As I noted in the beginning of this review, Foa’s Georges Seurat: An Art of Vision is an illuminating reexamination of Seurat’s oeuvre, above all in terms of the justice it renders to the simultaneously physiological and cognitive character of Seurat’s embodied model of vision. In doing so, Foa joins scholars such as Crary, Smith, and Robert Hughes in highlighting modernist artists’ exploration not just of what they saw, but of vision itself.[6] I would have appreciated an explicit discussion of the wider historical factors, beyond the existence of new scientific models, underpinning this desire to examine vision. Though Foa insists upon Seurat’s distancing of socioeconomic concerns for epistemological ones, surely the former had a role in the latter?[7] But this caveat, like those presented with regards to chapter three, does little to diminish the overall achievements of this thoroughly researched and lucidly argued book.

Katherine Brion
Assistant Professor of Art History
New College of Florida
kbrion[at]ncf.edu



[1] Foa suggests that Seurat began to elaborate this new practice of painted frames and borders around the same time he was working on Les Poseuses (102–4).

[2] Notable discussions of Henry’s “scientific,” psychophysical aesthetic and Neo-Impressionism include, to name only those most directly focused on the topic, Michael F. Zimmermann, Seurat and the Art Theory of His Time (Antwerp: Fonds Mercator, 1991); Robert L. Herbert, “Parade de cirque and the Scientific Aesthetic of Charles Henry,” in Seurat, Drawings and Paintings (New Haven: Yale University Press, 2001), 136–54; Henri Dorra, “Charles Henry’s ‘Scientific’ Aesthetic,” Gazette des Beaux-Arts 74, no. 1121 (December 1969), 345–56; and William Innes Homer, Seurat and the Science of Painting (Cambridge, MA: M.I.T. Press, 1964).

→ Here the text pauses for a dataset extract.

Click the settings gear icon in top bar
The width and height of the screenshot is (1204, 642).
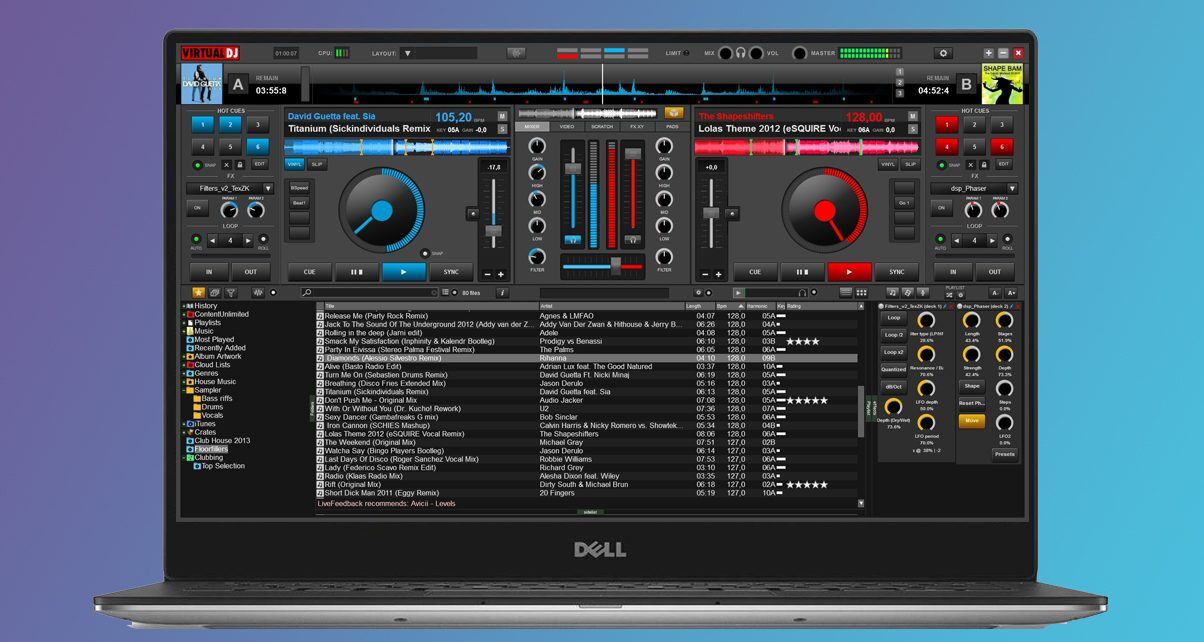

[3] Martha Ward, Pissarro, Neo-impressionism, and the Spaces of the Avant-Garde (Chicago: University of Chicago Press, 1996), 131–39; Howard G. Lay, “Pictorial Acrobatics,” in Montmartre and the Making of Mass Culture, ed. Gabriel P. Weisberg (New Brunswick, New Jersey: Rutgers University Press, 2001), 145–79 (see, in particular, 169); and Paul Smith, Seurat and the Avant-Garde (New Haven: Yale University Press, 1997), 123–39. Lay’s text is not cited by Foa, despite its aligned interest in the relationship between spectacle, advertising, and Seurat; Ward and Smith’s books are cited in relation to other topics.

[4] Jonathan Crary, “1888: Illuminations of Disenchantment,” in Suspensions of Perception: Attention, Spectacle, and Modern Culture (Cambridge, MA: MIT Press, 1999), 154.

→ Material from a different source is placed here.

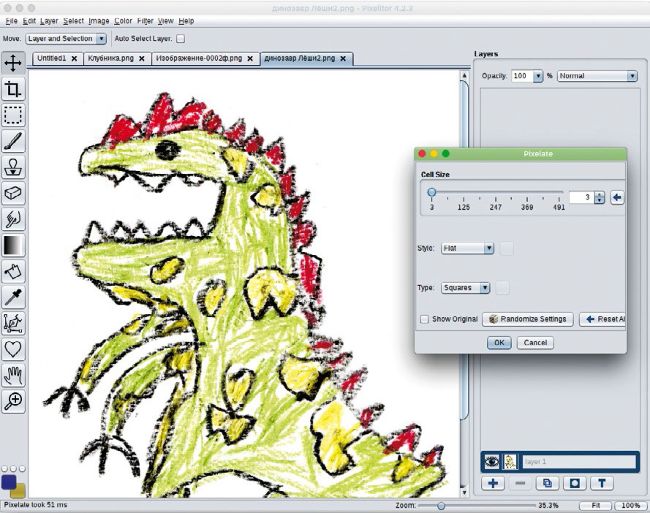Expand the Normal blending mode dropdown
The height and width of the screenshot is (513, 650).
(597, 76)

[5] Foa thus rejects, though only implicitly, Paul Smith’s conception of Seurat’s performers as inviting the viewer to “the higher ‘life’ of artistic ‘creation.’” Seurat and the Avant-Garde, 132.

[6] Jonathan Crary, Techniques of the Observer: On Vision and Modernity in the Nineteenth Century (Cambridge, MA: MIT Press, 1990); Paul Smith, “Cézanne’s ‘Primitive’ Perspective, or the ‘View from Everywhere,’” The Art Bulletin 95, no. 1 (March 1, 2013): 102–19; and Gordon Hughes, “Coming into Sight: Seeing Robert Delaunay’s Structure of Vision,” October 102 (October 1, 2002): 87–100 and Resisting Abstraction: Robert Delaunay and Vision in the Face of Modernism (Chicago: University of Chicago Press, 2014).

[7] Despite the social commentary implicit in Seurat’s juxtaposition of engaged and passive forms of vision, Foa suggests that he was largely disinterested in the socioeconomic concerns that have animated so much of the scholarship on the artist (14, 85). Her focus on reconstructing Seurat’s point of view means that she cites, but never engages with, this scholarship.